Et qu’ils travaillent à mi-temps ou à plein temps, les glovers doivent se plier aux normes universelles de Glovo, qui veulent que chaque réclamation ou annulation de commande soit soumise à un contrôle bien strict : «en cas de réclamation, on convoque le livreur pour une nouvelle formation et définir les axes d’amélioration. 65% parmi eux réussissent cette étape et parviennent à rester avec nous. Ces réclamations portent essentiellement sur le retard de livraison et la non-conformité de la commande». À chaque livraison, le client note le glover (le prestataire aussi) et si ce dernier accumule les dislike, il est convoqué au siège pour une nouvelle formation. Il arrive aussi qu’un retard de livraison ou une qualité non conforme du produit relève de la responsabilité du partenaire de la plateforme. Dans ce cas-là, une mise au point s’impose pour pallier les défaillances du service. 

Un siège qui fourmille !

Nous sommes rue Georges Sand, en plein quartier Maârif à Casablanca. Glovo Maroc nous accueille dans son nouveau siège. Impossible de se tromper : l’enseigne est bien visible et des motos montrent que l’on est à la bonne adresse. «Groupe Le Matin» est le premier média à découvrir ces locaux de 400 m², loués depuis deux mois à peine. Les lieux abritent un bureau pour la facturation, une salle de formation et une chambre de stockage. À l’étage, l’on trouve une salle réservée aux «focus groupe», un espace lounge et un bureau où les coursiers peuvent être au calme pour faire leurs comptes.

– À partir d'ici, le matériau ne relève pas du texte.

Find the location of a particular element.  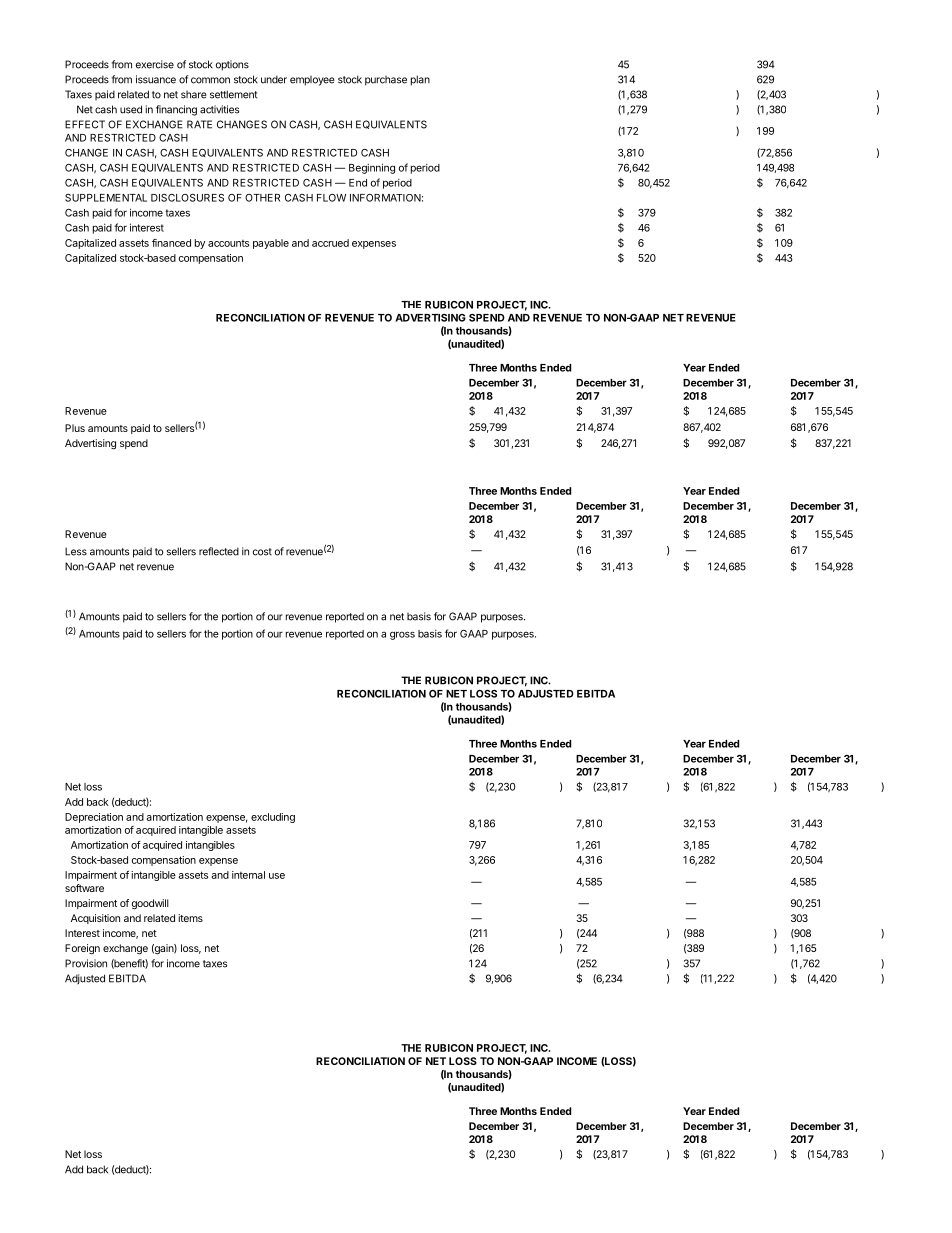

purchase is located at coordinates (386, 81).
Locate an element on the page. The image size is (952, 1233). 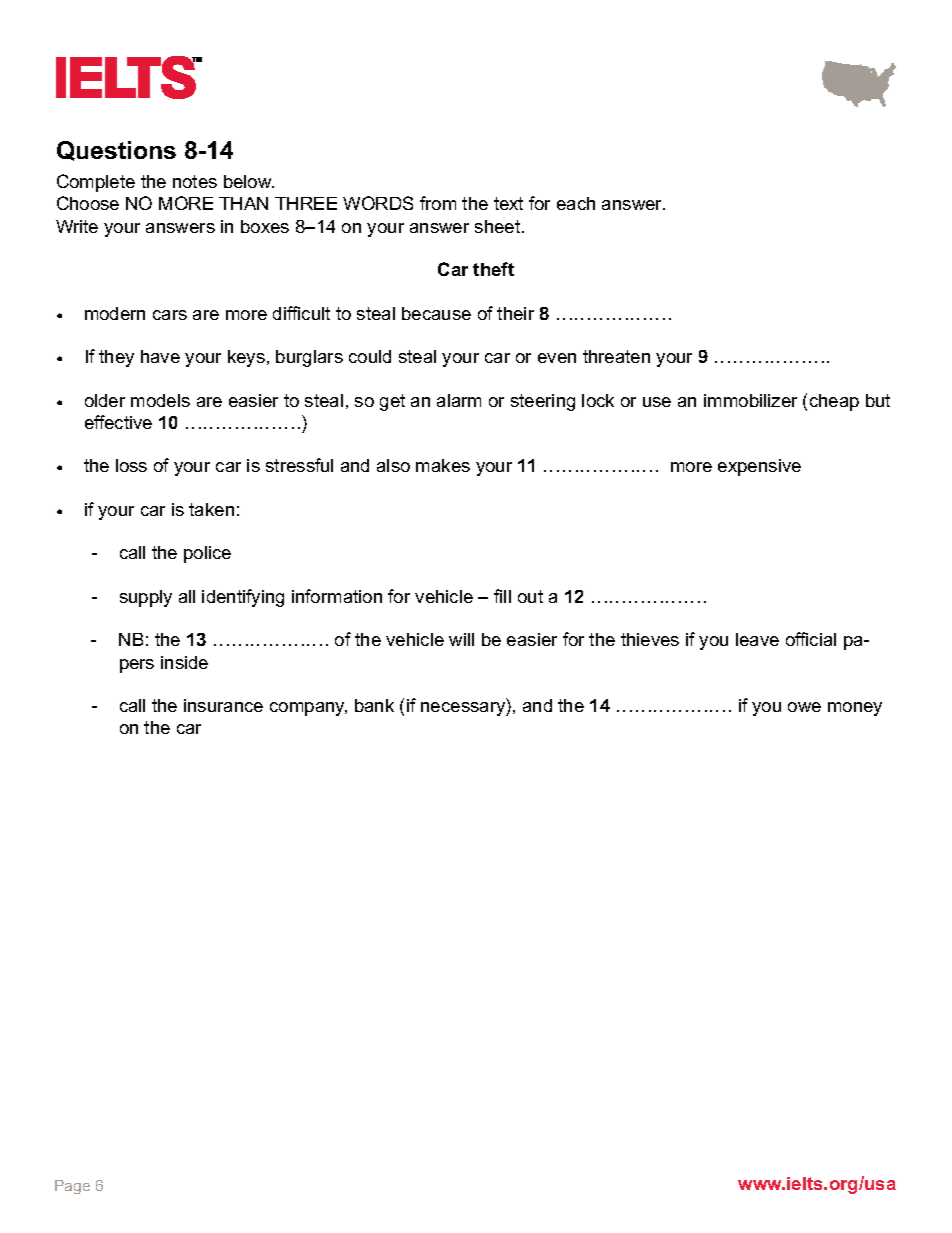
taken is located at coordinates (211, 509).
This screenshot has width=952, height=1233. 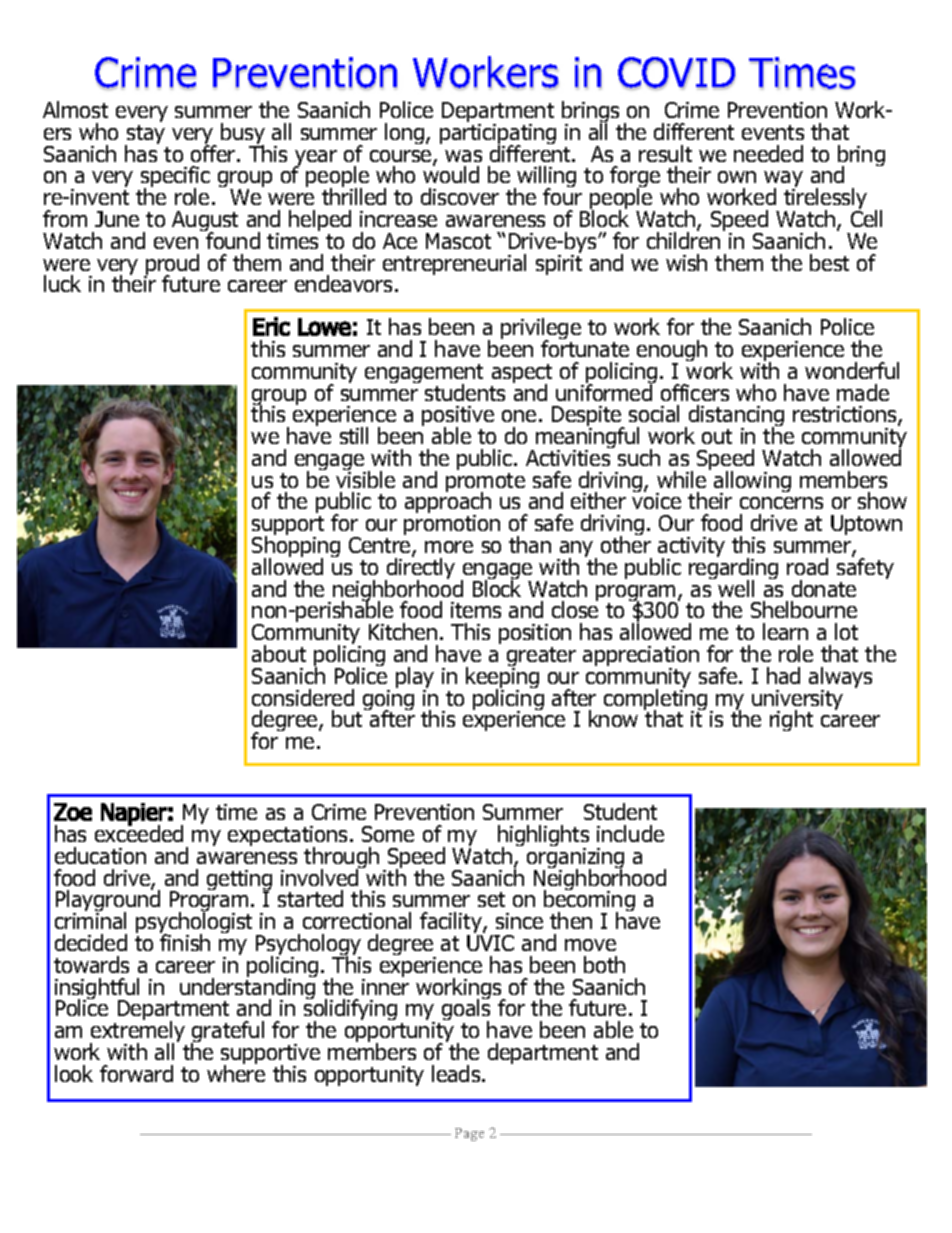 I want to click on forward, so click(x=136, y=1073).
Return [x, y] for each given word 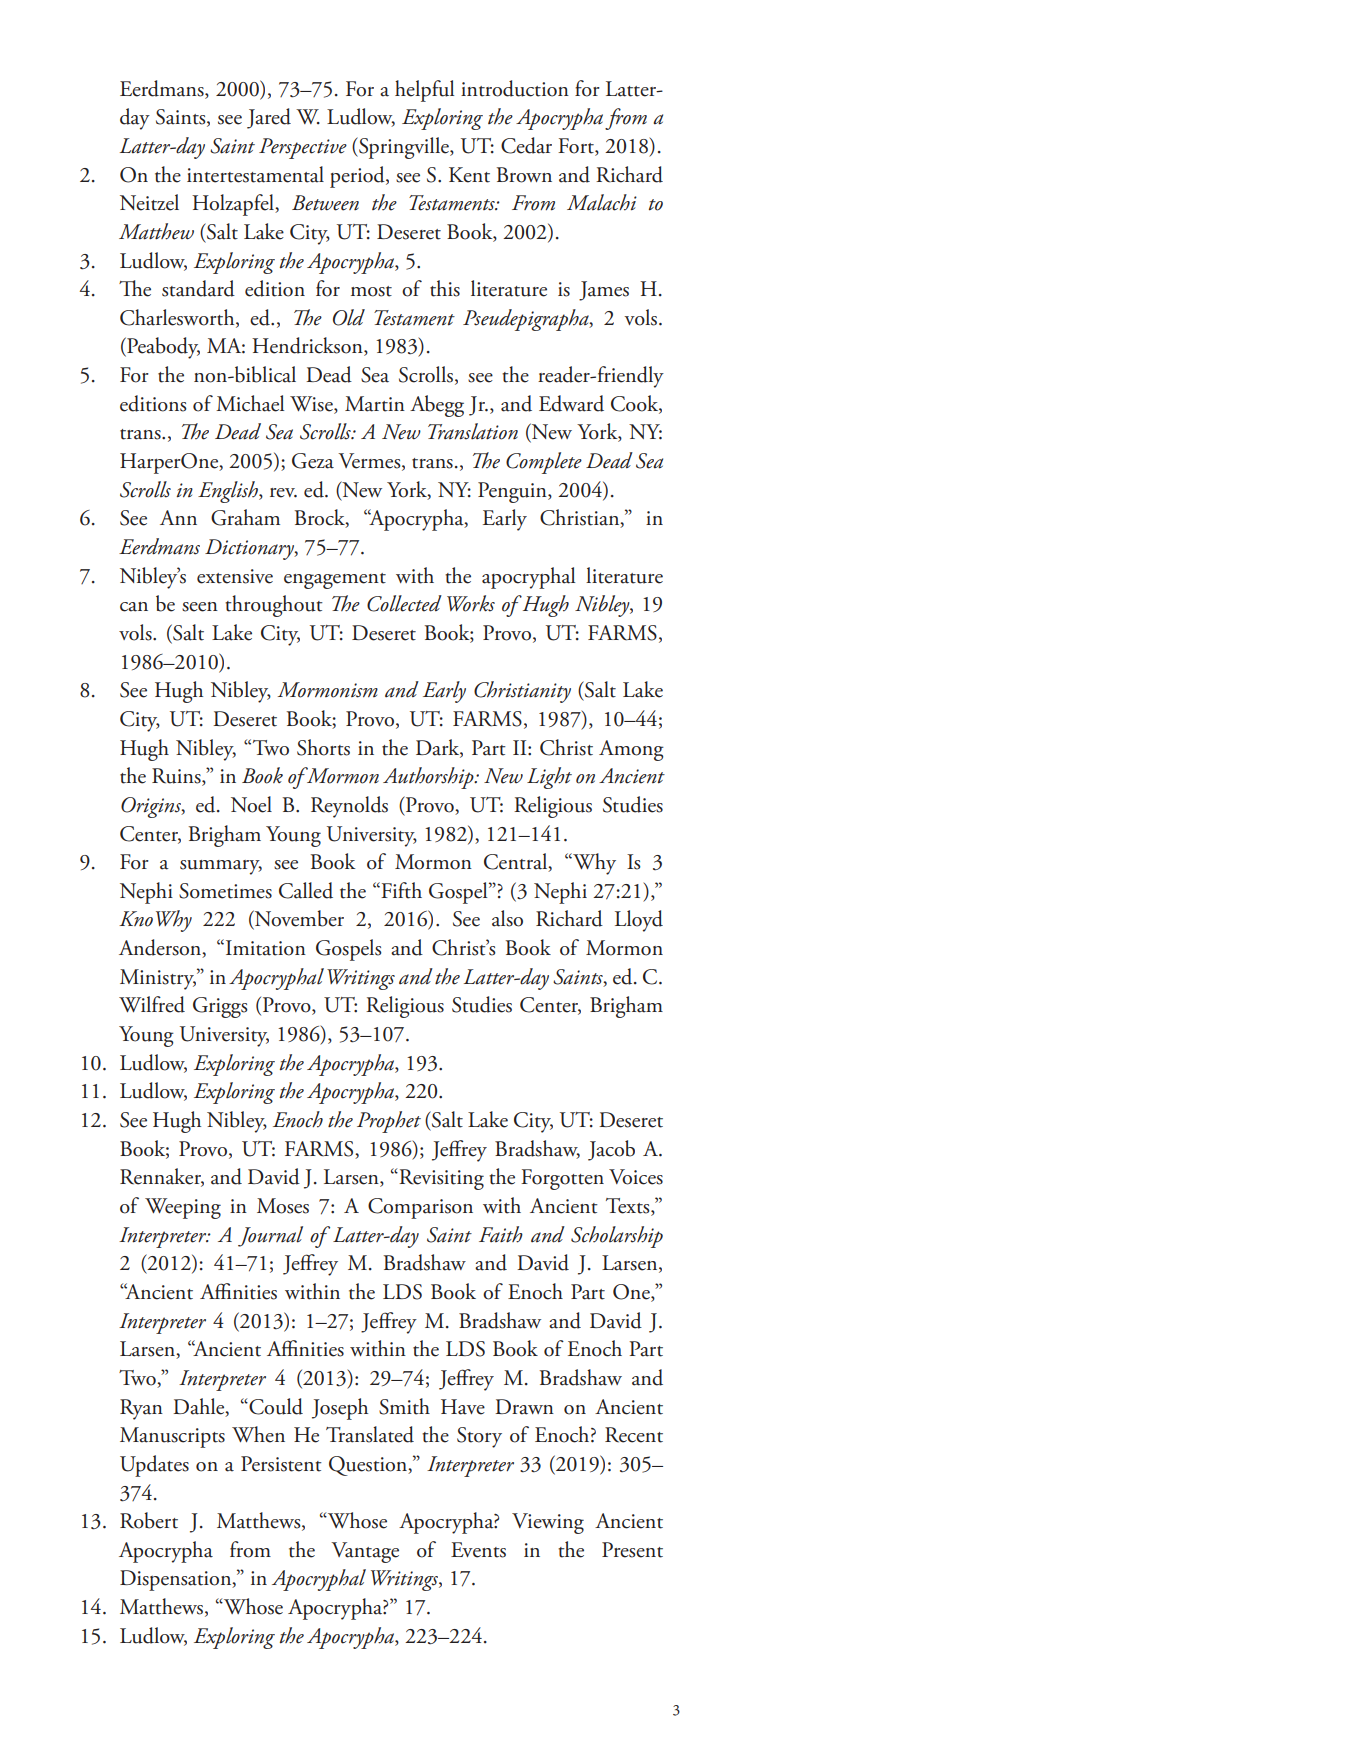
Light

La déco est basique, les lieux sont dégagés et ressemblent plus à une grande centrale où se croisent les coursiers en rotation, ceux qui viennent pour démarrer leur formation pour la première fois et l’administration de Glovo. Un vrai fourmillement ! Rien à voir avec l’ambiance habituelle des entreprises. Depuis l’entrée principale, juste avant les escaliers menant au premier étage, les vieux boxes des gloveurs, dont la durée de vie ne dépasse pas les 5 mois selon la fréquence d’utilisation, s’offrent, sans gêne, au regard des visiteurs. «Nous comptons les recycler, un partenariat avec un acteur local a déjà été signé», nous confie Majdouline El Idrissi, directrice 
Growth & Marketing.

Une application «Glovo business» pour 2020
Avec sa stratégie mariant service et technologie, Glovo séduit de nouveaux partenaires au Maroc. En plus de sa liste de restaurants et autres Snacks qui ne cesse de s’étoffer, la plateforme propose dans sa rubrique «Super marché», une large palette de produits, dont ceux de Marjane. D’autres marques figurent aussi parmi les sept options de l’appli, comme Decathlon, Nespresso, Jeff de Bruges ou encore Beauty Success et The Body Shop. Une performance locale qui pousse l’entreprise à affûter ses armes pour s’attaquer au segment des entreprises avec le lancement, dès 2020, de «Glovo business». Cette nouvelle plateforme «BtoB» sera ainsi destinée aux professionnels «suite à plusieurs demandes», et mettra à leur disposition un service de coursier correspondant aux normes internationales de Glovo.